Page MenuHomePhabricator

Problem with hadoop data ingestion impacting data delivery [8 pts]
Closed, ResolvedPublic

Description

Currently, we consume the pagecounts raw files that you generate every hour as an input of our Wikipedia infrastructure.

http://dumps.wikimedia.org/other/pagecounts-raw/2016/2016-01/

We have noticed that there are no new files from today 28th January, and because of that we are having issues in our side.

I would like to know if this issue is already noticed in your side and if there is a current action to fix the generation of this files.

Event Timeline

DianaArq raised the priority of this task from to Needs Triage.
DianaArq updated the task description. (Show Details)
DianaArq subscribed.
ArielGlenn set Security to None.
ArielGlenn subscribed.

I checked on stat1002:/mnt/hdfs/wmf/data/archive/pagecounts-raw/2016/2016-01 and the files aren't there.

Hello,
Issue is know, an email has been sent to the analytics list about the problem.
Hadoop data ingestion has been failing yesterday, and was restored around 13:00UTC today , but all the jobs down the pipeline are late.
Data will show up, but it'll take some time.
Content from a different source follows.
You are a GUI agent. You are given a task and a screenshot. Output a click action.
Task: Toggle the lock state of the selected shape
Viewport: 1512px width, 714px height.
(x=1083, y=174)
Milimetric renamed this task from pagecounts raw from 28/01 are not present to pagecounts raw from 28/01 are not present [3 pts].Jan 28 2016, 6:09 PM
Milimetric assigned this task to JAllemandou.
Milimetric edited projects, added: Analytics-Kanban; removed: Analytics.
Milimetric moved this task from Next Up to In Code Review on the Analytics-Kanban board.
Milimetric moved this task from In Code Review to Ready to Deploy on the Analytics-Kanban board.
JAllemandou renamed this task from pagecounts raw from 28/01 are not present [3 pts] to Problem with hadoop data ingestion impacting data delivery [8 pts].Jan 30 2016, 11:14 AM
JAllemandou moved this task from Ready to Deploy to In Progress on the Analytics-Kanban board.